Because of its frequency, melanonychia striata in people with deeply pigmented skin is considered a normal finding, but up to one-fifth of all melanomas in black patients are in the subungual area, and these typically begin with a pigmented spot producing a longitudinal streak. These spots are usually black rather than the normal brown. The diagnosis may be aided by comparing them with the brown stripes in other nails or by the occurrence of Hutchinson's sign.

The following guidelines should be adhered to where possible to enable accurate tissue diagnosis to be made and appropriate treatment carried out. As a first step, the anatomical site of the matrix affected will be obtained from the level of the melanin pigment identified with Fontana's silver stain of a nail clipping obtained from the distal free edge. The type of biopsy selected will then depend on the site of the matrix melanin production, the width of the linear pigmentation, and the site of the band in the nail plate. If the pigment is located within the ventral portion of the nail plate, a decision has to be made depending on the width of the band:

• A punch biopsy should be used when the width of the band is less than 3 mm. If the base of the nail plate is removed, the specimen may be released more easily, and the integrity of the region distal to the biopsied matrix area may be checked.

• A transverse matrix biopsy should be used for a band wider than 3 mm.

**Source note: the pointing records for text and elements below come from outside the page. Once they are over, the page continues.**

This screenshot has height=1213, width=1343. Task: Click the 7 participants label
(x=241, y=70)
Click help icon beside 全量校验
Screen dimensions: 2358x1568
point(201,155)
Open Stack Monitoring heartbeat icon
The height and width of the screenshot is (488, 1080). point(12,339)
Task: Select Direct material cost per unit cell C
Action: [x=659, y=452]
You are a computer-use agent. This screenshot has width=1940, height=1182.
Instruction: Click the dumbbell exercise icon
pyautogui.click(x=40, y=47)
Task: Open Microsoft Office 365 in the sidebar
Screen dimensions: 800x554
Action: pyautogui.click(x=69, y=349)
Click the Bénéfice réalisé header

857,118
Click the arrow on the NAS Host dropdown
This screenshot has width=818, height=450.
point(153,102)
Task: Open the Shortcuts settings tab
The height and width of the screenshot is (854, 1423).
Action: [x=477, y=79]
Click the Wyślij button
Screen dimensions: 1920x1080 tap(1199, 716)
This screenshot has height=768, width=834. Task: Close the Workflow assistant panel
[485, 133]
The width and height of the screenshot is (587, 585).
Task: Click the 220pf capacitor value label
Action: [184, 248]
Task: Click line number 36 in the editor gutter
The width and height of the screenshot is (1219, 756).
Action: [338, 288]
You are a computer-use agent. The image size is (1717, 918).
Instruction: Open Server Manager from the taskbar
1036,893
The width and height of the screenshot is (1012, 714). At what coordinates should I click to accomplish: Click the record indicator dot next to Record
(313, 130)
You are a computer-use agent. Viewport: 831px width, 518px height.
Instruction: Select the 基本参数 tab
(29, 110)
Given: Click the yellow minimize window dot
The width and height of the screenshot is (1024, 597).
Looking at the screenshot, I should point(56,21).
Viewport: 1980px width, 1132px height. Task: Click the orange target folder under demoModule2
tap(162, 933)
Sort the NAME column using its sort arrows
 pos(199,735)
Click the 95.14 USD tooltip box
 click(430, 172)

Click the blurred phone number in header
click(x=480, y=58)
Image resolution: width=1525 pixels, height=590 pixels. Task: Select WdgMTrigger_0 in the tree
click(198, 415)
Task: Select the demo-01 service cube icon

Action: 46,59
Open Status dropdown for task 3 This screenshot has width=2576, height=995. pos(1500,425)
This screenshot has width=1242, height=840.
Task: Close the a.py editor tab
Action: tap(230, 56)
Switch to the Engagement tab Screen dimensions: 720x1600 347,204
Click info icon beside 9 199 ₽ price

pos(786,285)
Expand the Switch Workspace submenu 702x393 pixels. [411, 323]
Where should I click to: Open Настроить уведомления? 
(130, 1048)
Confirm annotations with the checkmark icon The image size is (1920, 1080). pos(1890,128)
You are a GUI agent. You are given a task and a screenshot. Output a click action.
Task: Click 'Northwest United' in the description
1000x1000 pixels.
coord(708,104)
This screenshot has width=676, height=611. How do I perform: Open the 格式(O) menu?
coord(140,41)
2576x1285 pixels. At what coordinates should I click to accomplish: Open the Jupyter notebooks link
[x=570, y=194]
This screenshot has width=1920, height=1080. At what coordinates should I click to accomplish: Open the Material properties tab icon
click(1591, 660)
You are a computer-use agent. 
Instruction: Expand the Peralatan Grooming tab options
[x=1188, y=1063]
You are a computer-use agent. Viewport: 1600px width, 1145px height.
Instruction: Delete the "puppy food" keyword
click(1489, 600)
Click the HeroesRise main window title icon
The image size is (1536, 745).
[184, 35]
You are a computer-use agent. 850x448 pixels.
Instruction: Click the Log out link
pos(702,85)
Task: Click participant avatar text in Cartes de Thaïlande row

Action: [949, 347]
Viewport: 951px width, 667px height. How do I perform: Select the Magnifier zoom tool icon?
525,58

If the pigment involves the upper portion of the nail, it is obviously difficult to use the two previous procedures to remove the source of melanin pigment, for anatomical reasons and because of the risk of a secondary dystrophy, thus:

• A rectangular block of tissue is excised using two parallel incisions down to the bone. An L-shaped incision is carried back along the lateral nail wall, freeing this flap. The lateral section may then be rotated medially and approximated to the remaining nail segment.

• If the band is wider than 6 mm or if the whole thickness of the nail is involved by the pigment, surgical removal of the nail apparatus seems the most logical method. However, one (or even two) 3 mm punch biopsy is an alternative prior to more radical treatment, especially in young women.

• When the band lies within the lateral third of the nail plate, lateral longitudinal biopsy is more suitable.

• If LM is accompanied by periungual pigmentation (Hutchinson's sign), removal of the nail apparatus is required. Histological examination of acral lentiginous melanoma requires great experience, and often serial sections are needed to classify the lesion accurately. Grading according to Clark's levels or Breslow's maximum tumour thickness is difficult and often inconclusive.